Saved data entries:
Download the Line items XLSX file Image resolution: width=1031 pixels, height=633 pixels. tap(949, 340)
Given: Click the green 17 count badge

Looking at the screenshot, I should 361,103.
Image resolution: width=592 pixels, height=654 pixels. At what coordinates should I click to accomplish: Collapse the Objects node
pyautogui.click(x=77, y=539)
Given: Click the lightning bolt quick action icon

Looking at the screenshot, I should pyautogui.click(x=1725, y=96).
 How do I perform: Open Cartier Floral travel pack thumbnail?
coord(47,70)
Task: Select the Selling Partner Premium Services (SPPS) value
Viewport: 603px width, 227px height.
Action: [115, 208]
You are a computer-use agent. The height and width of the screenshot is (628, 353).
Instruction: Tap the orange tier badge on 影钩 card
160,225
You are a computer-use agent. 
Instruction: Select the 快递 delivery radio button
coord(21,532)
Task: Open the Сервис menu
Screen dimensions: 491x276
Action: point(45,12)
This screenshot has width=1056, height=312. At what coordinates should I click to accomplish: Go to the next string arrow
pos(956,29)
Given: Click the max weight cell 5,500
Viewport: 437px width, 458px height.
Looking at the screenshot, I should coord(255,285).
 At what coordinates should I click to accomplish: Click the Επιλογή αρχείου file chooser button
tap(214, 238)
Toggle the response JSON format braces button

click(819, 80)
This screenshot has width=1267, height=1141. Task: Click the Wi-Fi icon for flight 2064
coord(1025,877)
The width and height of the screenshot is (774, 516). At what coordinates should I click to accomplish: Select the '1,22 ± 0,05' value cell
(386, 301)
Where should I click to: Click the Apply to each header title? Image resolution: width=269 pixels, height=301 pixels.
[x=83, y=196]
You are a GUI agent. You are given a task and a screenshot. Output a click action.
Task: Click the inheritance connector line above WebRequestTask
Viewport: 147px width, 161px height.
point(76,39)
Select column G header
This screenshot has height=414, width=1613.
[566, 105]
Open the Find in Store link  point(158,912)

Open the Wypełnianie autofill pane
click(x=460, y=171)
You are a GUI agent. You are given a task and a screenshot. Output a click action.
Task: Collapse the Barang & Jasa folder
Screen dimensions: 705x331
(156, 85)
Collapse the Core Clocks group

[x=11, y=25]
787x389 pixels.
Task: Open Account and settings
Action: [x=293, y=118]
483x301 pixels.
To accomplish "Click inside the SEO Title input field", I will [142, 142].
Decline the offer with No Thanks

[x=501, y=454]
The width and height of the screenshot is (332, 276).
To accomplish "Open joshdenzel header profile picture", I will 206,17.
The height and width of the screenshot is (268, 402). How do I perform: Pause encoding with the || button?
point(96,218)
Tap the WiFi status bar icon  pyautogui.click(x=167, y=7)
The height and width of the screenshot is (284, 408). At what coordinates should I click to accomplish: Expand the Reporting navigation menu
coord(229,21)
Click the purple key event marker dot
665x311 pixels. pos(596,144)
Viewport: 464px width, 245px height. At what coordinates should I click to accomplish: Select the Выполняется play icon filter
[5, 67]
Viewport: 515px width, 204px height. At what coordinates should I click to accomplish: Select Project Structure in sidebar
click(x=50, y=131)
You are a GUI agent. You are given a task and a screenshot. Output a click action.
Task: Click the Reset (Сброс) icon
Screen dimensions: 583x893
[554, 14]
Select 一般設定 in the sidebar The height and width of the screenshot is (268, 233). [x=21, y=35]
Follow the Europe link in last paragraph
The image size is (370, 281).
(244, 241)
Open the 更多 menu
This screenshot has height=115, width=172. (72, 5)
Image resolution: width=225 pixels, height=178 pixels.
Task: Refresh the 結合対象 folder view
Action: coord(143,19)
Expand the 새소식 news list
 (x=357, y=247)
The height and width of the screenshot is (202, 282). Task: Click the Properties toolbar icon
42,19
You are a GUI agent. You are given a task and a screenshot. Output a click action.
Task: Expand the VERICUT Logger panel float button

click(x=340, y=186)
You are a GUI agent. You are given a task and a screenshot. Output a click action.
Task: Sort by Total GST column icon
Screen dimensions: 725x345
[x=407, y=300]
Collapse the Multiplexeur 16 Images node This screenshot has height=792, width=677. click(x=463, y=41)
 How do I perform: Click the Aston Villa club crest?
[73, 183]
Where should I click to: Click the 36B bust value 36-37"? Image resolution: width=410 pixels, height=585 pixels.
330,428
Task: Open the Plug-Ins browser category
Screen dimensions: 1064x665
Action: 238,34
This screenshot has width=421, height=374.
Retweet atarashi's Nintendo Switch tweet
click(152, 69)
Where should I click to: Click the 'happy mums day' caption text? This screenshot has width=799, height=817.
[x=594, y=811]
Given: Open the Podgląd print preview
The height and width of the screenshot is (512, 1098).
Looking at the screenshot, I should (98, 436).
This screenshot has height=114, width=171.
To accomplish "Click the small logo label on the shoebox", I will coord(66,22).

Task instructions: Copy every line of the data above in which the string "computer" appears.

Written response:
You are a computer-use agent. The height and width of the screenshot is (628, 353).
You are a computer-use agent. 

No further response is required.